ITIL Problem Solving

By Leigh Wilkinson, OIT

One of the elements of the ITIL based service model is the Continuous Service Improvement (CSI) component. CSI is dedicated to the following objectives:

  • Review, analyze, and make recommendations on improvement opportunities in each lifecycle component of OIT
  • Review and analyze service levels
  • Identify and implement activities to improve OIT services
  • Improve cost effectiveness of OIT services
  • Ensure applicable quality management methods are used to support continual improvement activities.

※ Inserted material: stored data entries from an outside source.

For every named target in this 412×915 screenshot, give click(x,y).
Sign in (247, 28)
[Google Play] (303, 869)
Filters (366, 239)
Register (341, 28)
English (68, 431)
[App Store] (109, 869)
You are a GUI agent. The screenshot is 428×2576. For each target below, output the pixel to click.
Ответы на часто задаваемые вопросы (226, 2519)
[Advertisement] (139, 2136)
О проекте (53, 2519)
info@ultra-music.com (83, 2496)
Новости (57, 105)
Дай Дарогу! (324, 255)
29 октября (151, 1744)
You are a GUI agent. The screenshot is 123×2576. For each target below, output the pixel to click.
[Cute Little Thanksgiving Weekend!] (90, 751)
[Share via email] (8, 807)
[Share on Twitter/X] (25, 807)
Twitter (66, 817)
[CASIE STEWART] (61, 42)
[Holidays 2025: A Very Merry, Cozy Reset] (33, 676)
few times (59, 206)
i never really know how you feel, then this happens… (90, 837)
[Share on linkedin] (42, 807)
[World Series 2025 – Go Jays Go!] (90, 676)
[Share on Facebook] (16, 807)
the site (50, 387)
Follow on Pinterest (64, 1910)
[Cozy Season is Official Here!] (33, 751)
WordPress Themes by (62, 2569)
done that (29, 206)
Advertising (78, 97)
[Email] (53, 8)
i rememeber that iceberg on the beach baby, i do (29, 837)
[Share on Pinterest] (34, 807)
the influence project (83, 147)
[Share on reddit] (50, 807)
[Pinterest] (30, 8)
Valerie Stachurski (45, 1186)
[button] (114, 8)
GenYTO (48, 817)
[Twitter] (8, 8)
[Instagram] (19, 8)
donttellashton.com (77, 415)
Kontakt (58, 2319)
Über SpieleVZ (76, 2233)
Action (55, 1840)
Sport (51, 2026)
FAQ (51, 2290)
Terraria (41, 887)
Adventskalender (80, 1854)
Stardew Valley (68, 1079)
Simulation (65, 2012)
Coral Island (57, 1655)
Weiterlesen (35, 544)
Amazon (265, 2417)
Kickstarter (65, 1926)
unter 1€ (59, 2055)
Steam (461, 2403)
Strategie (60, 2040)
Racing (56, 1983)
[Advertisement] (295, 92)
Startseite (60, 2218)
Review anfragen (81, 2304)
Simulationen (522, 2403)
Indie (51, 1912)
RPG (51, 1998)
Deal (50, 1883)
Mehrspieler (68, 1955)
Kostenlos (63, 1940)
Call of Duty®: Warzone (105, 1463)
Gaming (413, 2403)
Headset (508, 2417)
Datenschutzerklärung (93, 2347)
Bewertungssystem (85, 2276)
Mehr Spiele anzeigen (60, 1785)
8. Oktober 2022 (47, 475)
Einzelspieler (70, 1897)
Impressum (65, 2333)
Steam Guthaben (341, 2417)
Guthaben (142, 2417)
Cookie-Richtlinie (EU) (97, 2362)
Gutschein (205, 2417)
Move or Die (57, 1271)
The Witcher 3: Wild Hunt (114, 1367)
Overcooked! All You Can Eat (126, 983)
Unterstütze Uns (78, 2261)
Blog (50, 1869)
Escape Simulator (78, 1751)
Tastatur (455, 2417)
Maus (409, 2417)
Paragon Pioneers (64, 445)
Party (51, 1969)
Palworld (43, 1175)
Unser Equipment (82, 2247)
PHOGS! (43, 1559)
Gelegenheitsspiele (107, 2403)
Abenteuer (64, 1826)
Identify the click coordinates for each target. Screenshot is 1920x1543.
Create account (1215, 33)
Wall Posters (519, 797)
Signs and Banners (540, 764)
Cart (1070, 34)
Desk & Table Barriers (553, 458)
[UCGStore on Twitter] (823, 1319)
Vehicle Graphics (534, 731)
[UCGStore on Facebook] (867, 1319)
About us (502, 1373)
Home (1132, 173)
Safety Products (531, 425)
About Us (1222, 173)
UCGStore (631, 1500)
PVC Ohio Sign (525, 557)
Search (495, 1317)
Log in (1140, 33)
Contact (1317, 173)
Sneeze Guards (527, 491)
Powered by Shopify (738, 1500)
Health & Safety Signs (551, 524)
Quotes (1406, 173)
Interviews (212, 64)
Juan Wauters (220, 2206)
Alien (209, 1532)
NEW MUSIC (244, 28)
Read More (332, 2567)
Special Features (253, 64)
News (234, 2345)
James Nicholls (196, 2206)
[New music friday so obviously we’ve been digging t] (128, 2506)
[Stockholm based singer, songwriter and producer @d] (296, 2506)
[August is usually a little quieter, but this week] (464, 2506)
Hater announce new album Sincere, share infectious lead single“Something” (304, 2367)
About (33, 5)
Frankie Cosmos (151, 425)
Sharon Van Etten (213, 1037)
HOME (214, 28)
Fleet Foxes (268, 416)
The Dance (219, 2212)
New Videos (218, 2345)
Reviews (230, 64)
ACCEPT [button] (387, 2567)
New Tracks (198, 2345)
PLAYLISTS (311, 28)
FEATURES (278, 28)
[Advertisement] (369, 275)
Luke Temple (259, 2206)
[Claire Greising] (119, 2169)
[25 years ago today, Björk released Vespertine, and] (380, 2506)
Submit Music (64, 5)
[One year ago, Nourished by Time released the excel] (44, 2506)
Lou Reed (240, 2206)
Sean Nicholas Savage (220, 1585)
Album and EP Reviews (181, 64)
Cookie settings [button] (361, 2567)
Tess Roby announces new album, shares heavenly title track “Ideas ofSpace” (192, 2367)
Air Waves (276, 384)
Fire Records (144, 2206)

These objectives can be reached through frequent review of metrics and management of information currently available, assisting others in OIT in implementing additional metrics, and auditing activities to verify process compliance.
Often CSI requires that we adopt a root cause problem solving approach to a difficult problem. Problems in ITIL are described at two levels:

  1. Incidents – any time a process fails to meet the promised standard
  2. Problems – incidents that reoccur with enough frequency that standard solutions known as ‘workarounds’ can be determined and become part of a regular process

When a problem is particularly difficult and a solution cannot be easily found then it is assigned to a root cause problem analysis team. This team is usually comprised of representatives from each formal work group who has any involvement in the failing process.  These members generally come from OIT but may also include the customer when appropriate. The team is led by a facilitator trained in the use of root cause process analysis tools. These tools come from the quality and process improvement disciplines often referenced as TQM, lean, Kaizen, or Six Sigma processes.
The group gathers together to define the problem in detail including the impact on customers. The group gathers any metrics available to measure the performance issue and includes any baseline performance data for good performance.
Next the group outlines possible causes and begins a systemic elimination of any possible causes. The goal is to produce a matrix of all related causal factors and to create a better understanding of how to resolve performance issues while mitigating the possibility of the problem returning. During this process the group also explores the opportunity to improve on the effectiveness and efficiency of the baseline process.
Once the problem has been resolved, a session is held to elicit lessons learned and documentation is kept for use in similar situations. The ultimate goal is to avoid having to relive the problem over and over again.
We have implemented a few of these root cause teams in the last year and while the teams have achieved desired results we haven’t always been happy with the amount of time it took to get results. The good news is we are getting better at it and the time frames are generally shrinking. We are asking better questions, collecting better data, and getting faster results.
We have developed a few significant lessons learned from this experience:

  • Clear and accurate definition of the problem and impact is critical
  • Clear definition of terms is critical
  • When faced with a difficult problem, look at the process first
  • Use what data you have and note where missing data is critical – take steps to begin gathering data where needed
  • Put data gathering and documentation as a priority before, during and after experiencing problems – gathering data after the fact isn’t easy or always possible.
  • Trust the process and tool sets to get results
  • Create short term and long term improvement plans – agree on priorities
  • Follow up on those plans to ensure that they are being implemented.

Two of W. Edward Deming’s 14 Quality points are worth considering here: "Improve constantly and forever" and "The transformation is everyone's job". We are on our way to full ITIL based best practices as we adopt problem solving and resolution processes to ensure that we eliminate as much as possible variation and performance problems across OIT.